UNITED STATES
SECURITIES AND EXCHANGE COMMISSION
Washington, D.C. 20549
FORM 8-K
CURRENT REPORT
Pursuant to Section 13 OR 15(d) of the Securities Exchange Act of 1934
Date of Report (Date of earliest event reported):August 18, 2015
EPIC STORES CORP.
(Exact name of registrant as specified in its charter)
Nevada | | 333-186869 | | 45-5355653 |
(State or other jurisdiction | | (Commission | | (IRS Employer |
of incorporation) | | File Number) | | Identification No.) |
20805 North 19th Avenue, #2, Phoenix, AZ 85027
(Address of principal executive offices)
Registrant’s Telephone Number, including area code: (855) 636-3742
Be At TV, Inc.
(Former name or former address, if changed since last report)

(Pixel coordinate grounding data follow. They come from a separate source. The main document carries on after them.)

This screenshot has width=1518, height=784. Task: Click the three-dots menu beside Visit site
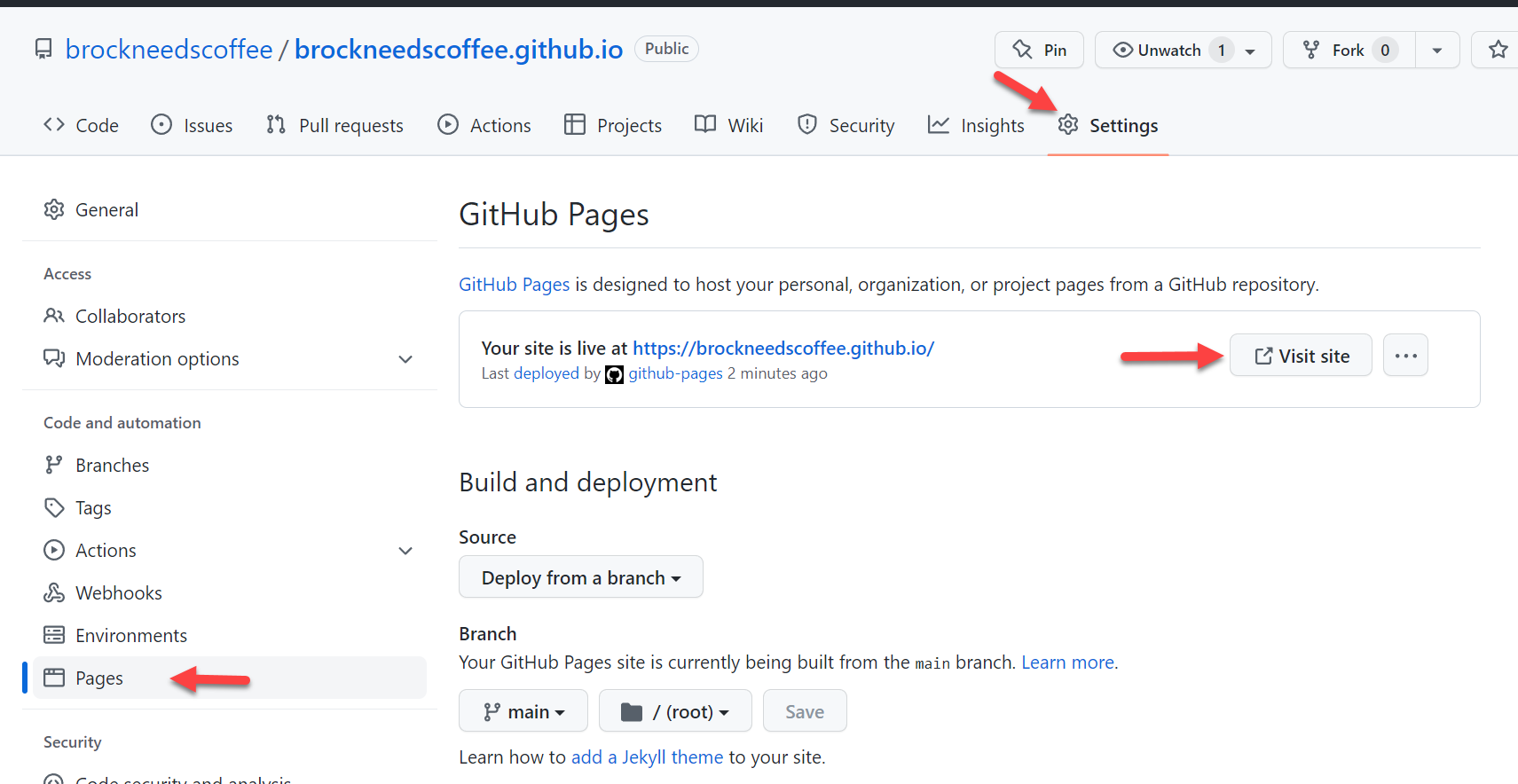point(1405,356)
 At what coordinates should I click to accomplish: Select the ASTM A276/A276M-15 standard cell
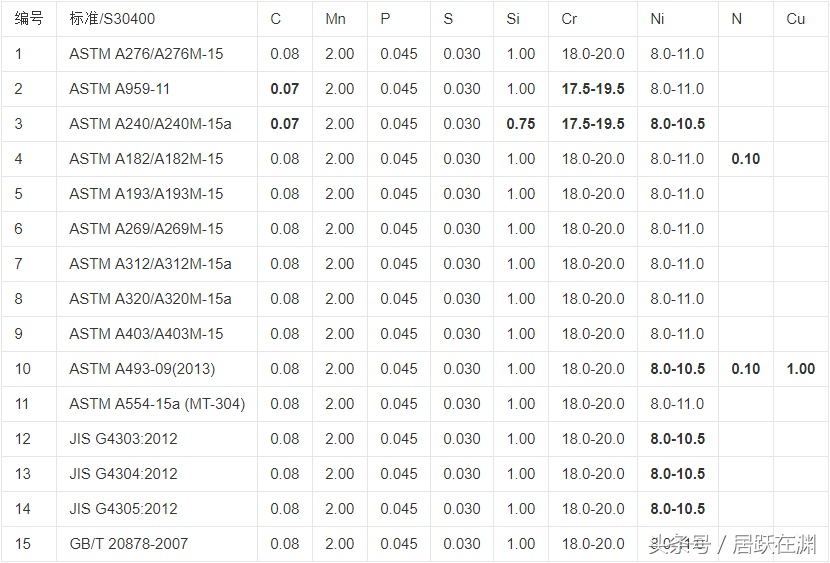pos(146,54)
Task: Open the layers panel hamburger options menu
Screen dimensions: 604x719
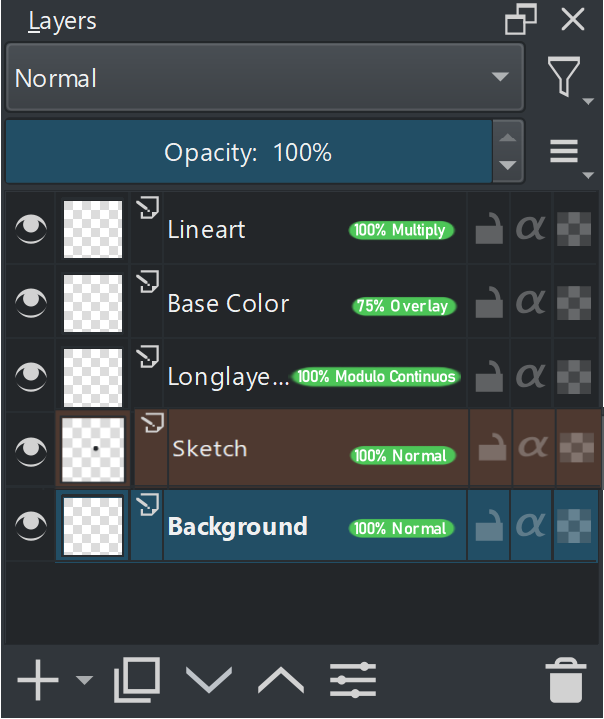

Check the appropriate box below if the Form 8-K filing is intended to simultaneously satisfy the filing obligations of the registrant under any of the following provisions (see General Instruction A.2. below).
[ ] Written Communications pursuant to Rule 425 under the Securities Act (17 CFR 230.425)
[ ] Soliciting material pursuant to Rule 14a-12 under the Exchange Act (17 CFR 240.14a-12)
[ ] Pre-commencement communications pursuant to Rule 14d-2(b) under the Exchange Act (17 CFR 240.14d-2(b))
[ ] Pre-commencement communications pursuant to Rule 13e-4(c) under the Exchange Act (17 CFR240.13e-4(c)).
Item 5.03 Amendments to Articles of Incorporation or Bylaws; Change in Fiscal Year
Effective August 18, 2015, we completed a merger with our wholly-owned subsidiary, Epic Stores Corp., a Nevada corporation, which was incorporated solely to effect a change in our name. As a result, we have changed our name from “Be At TV, Inc.” to “Epic Stores Corp.”
Also effective August 18, 2015, we effected a 1 to 2.4 reverse stock split of our authorized and issued and outstanding common stock. As a result, our authorized capital of common stock decreased from 1,650,000,000 shares of common stock with a par value of $0.0001 per share to 687,500,000 shares of common stock with a par value of $0.0001 per share and our previously outstanding 82,519,461 shares of common stock decreased to 34,383,109 shares of common stock outstanding.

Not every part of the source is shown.